*What you have to do*.
Please retype, word for word, the line containing "key on line 7" and every line after it through the end of the records, leaving out all pictures.

◆ ◆ ◆ ◆ ◆

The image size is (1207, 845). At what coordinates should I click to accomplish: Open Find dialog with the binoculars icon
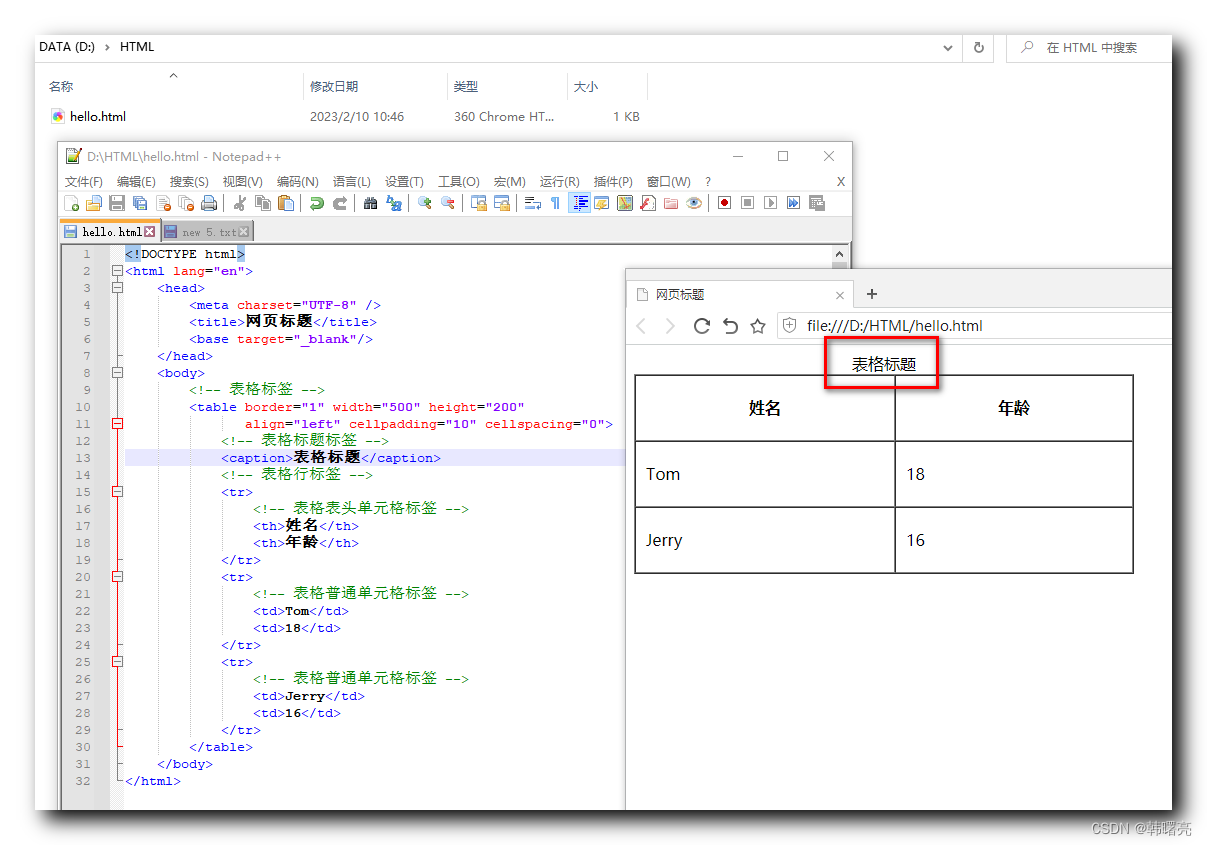click(370, 202)
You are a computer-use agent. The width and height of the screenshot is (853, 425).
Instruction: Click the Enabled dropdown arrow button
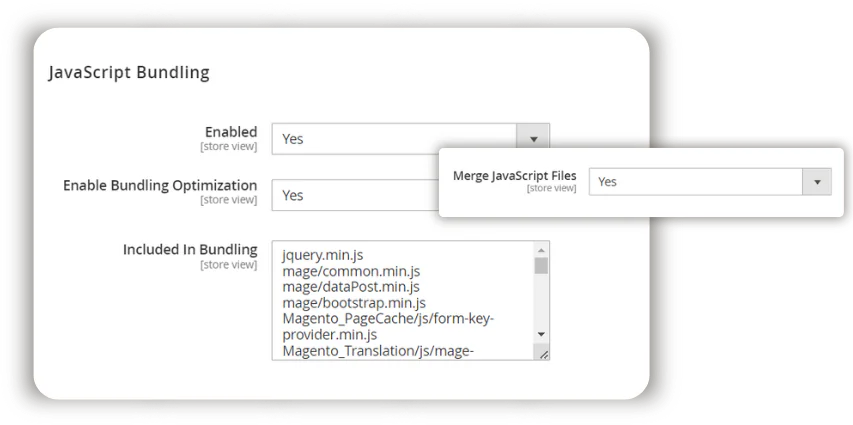pyautogui.click(x=533, y=139)
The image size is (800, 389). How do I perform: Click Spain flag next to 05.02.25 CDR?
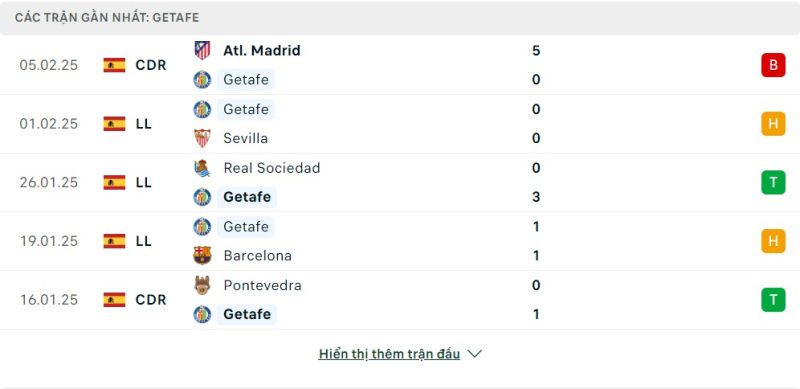tap(114, 65)
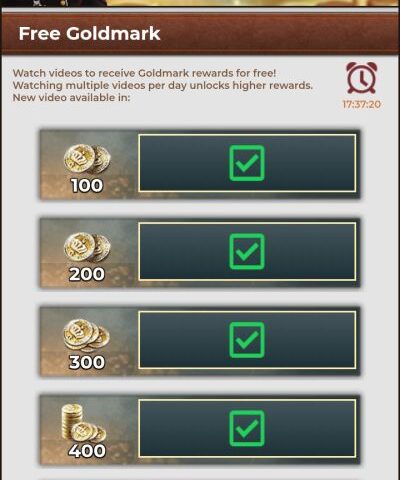
Task: Tap the "100" amount label
Action: pos(87,185)
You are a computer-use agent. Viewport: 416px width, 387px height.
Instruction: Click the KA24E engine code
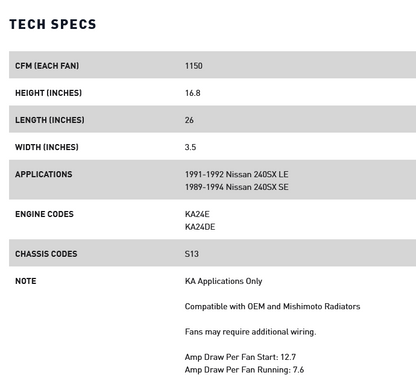(197, 214)
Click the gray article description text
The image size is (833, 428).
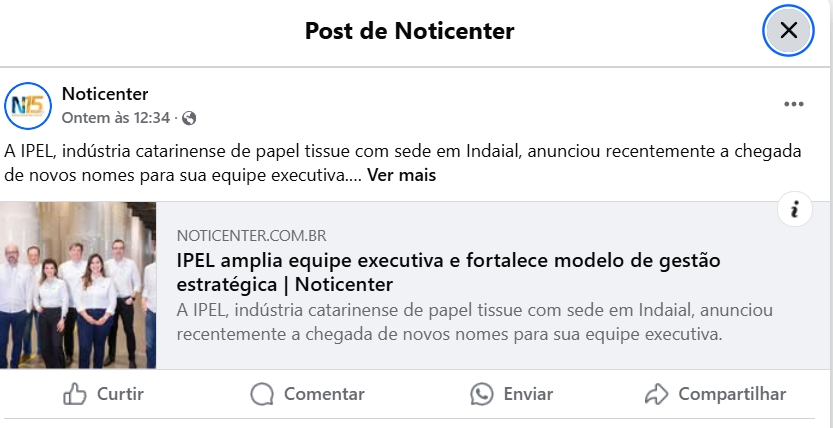475,322
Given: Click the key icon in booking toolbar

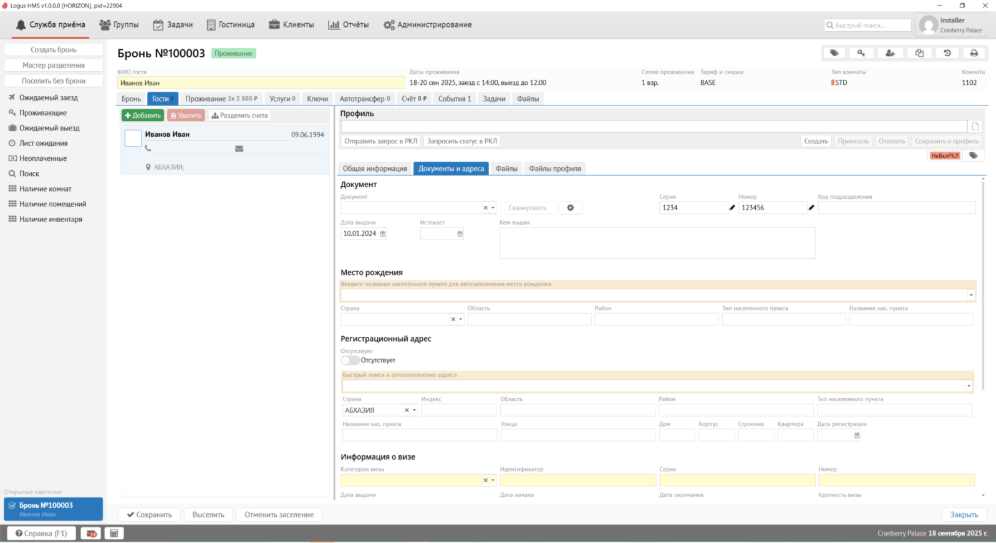Looking at the screenshot, I should click(x=861, y=53).
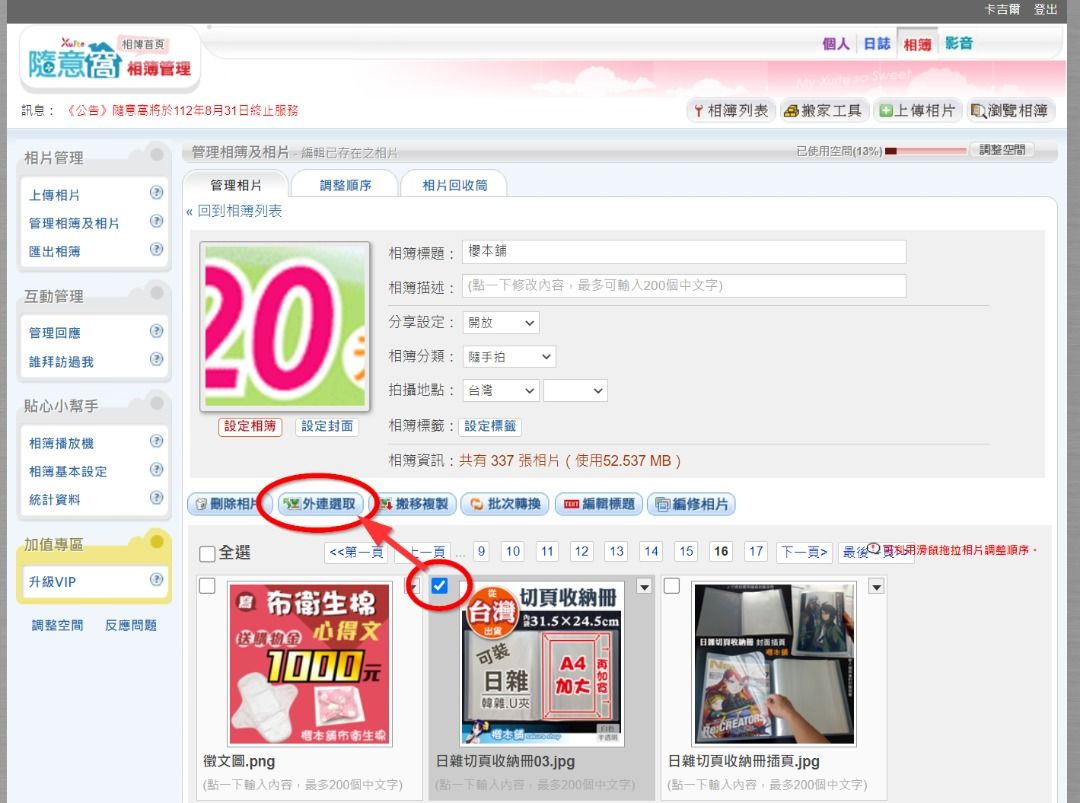This screenshot has width=1080, height=803.
Task: Click the 批次轉換 batch convert button
Action: coord(505,504)
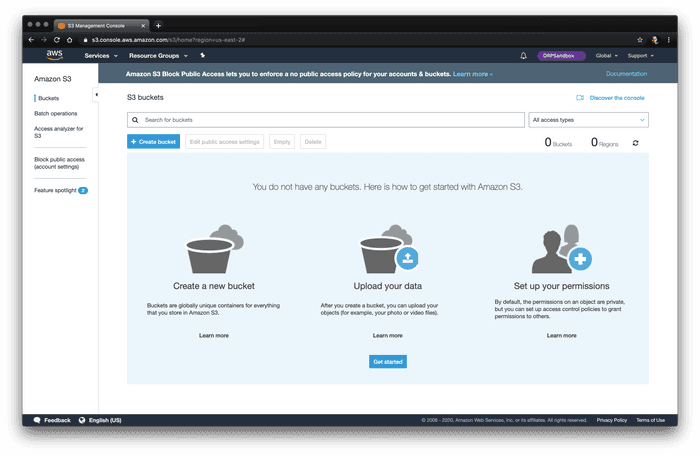
Task: Open the All access types filter
Action: pos(588,120)
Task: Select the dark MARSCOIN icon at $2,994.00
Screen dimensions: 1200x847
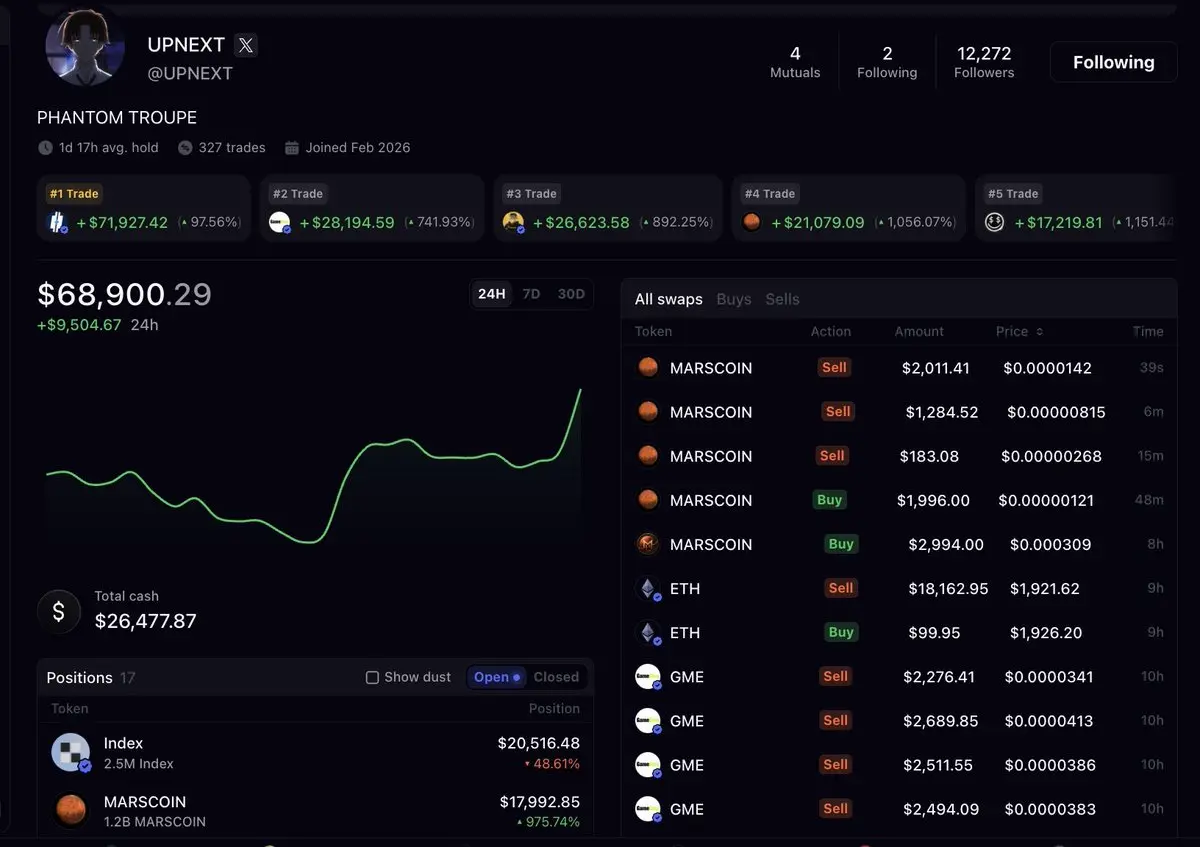Action: coord(648,544)
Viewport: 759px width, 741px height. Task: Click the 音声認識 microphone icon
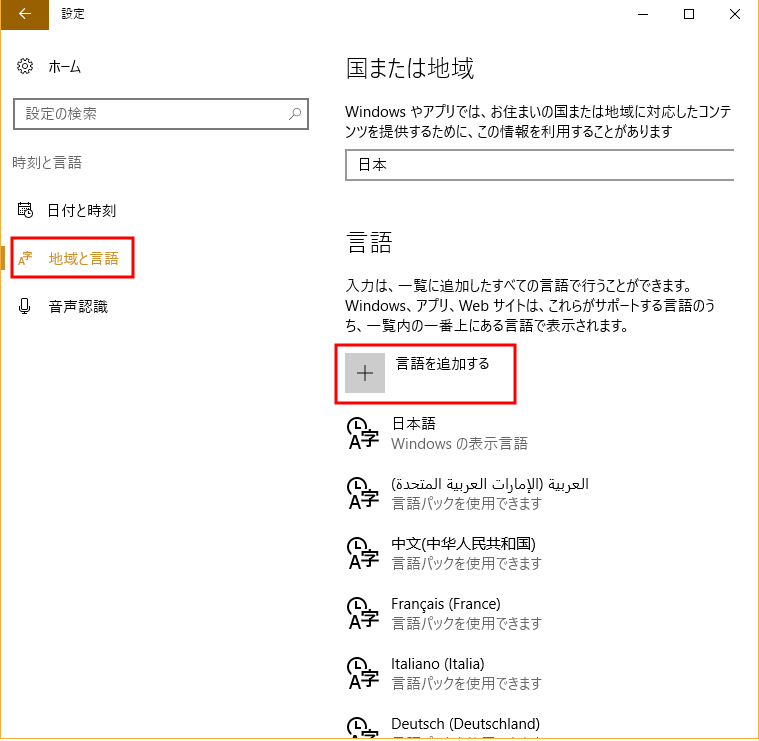click(25, 307)
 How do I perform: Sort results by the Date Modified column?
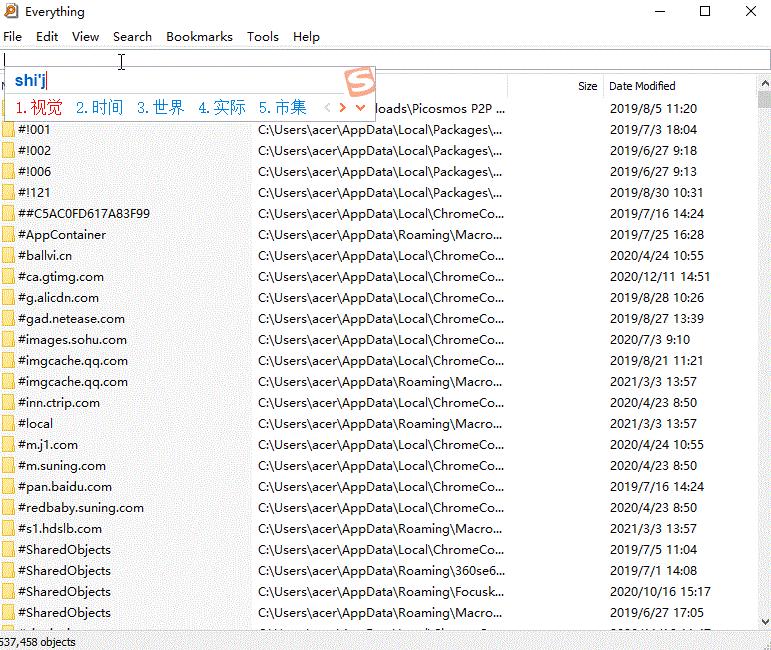pos(642,86)
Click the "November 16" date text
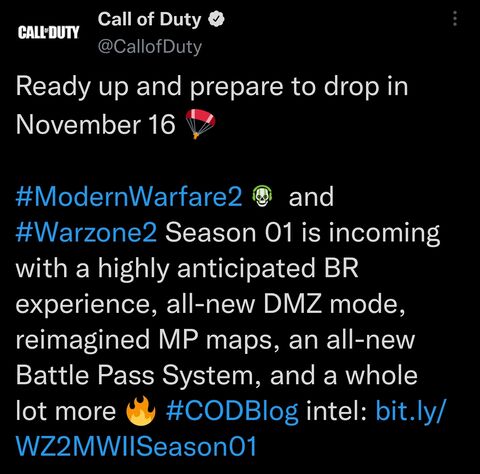This screenshot has width=480, height=474. tap(95, 124)
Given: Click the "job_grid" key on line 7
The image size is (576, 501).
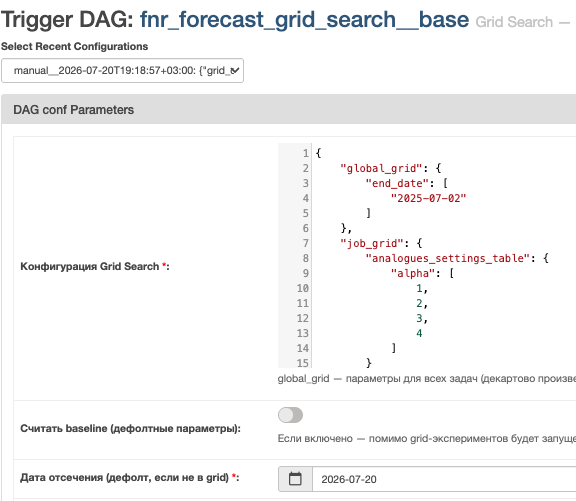Looking at the screenshot, I should pyautogui.click(x=372, y=243).
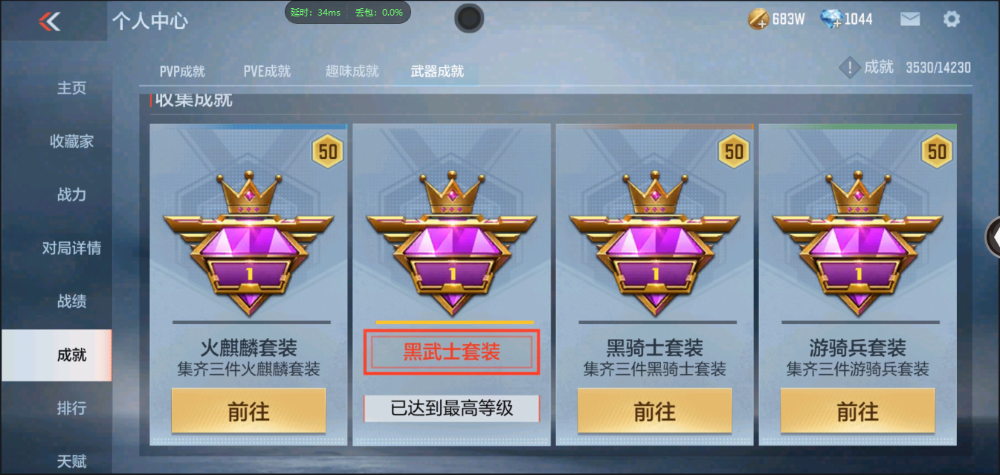
Task: Click the 火麒麟套装 crown medal
Action: [x=248, y=242]
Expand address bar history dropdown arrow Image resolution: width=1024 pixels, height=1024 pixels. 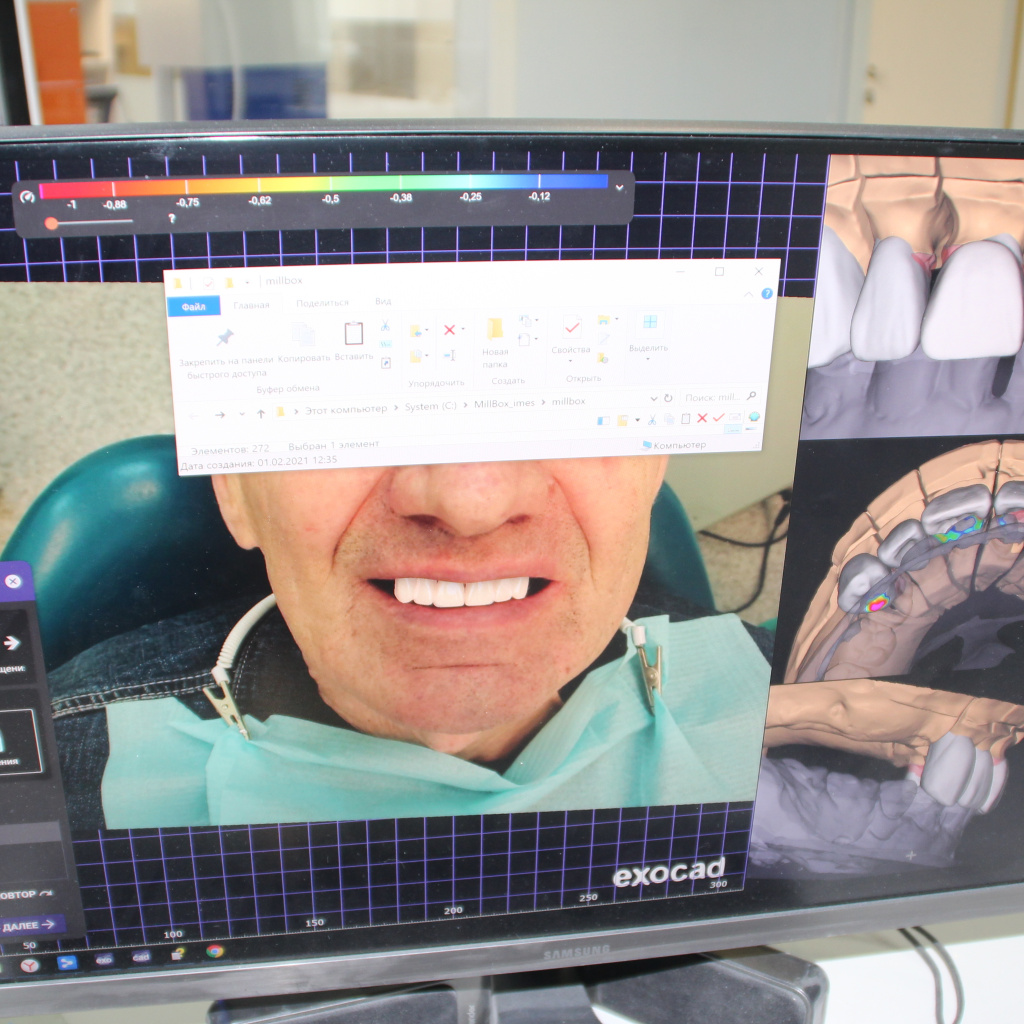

◆ ◆ ◆ ◆ ◆

*Output for this exercise*.
Given: Click the "job_grid" key on line 7
The image size is (576, 501).
Looking at the screenshot, I should pyautogui.click(x=372, y=243).
Task: Click the 火麒麟套装 crown medal
Action: [x=248, y=242]
Expand address bar history dropdown arrow Image resolution: width=1024 pixels, height=1024 pixels. 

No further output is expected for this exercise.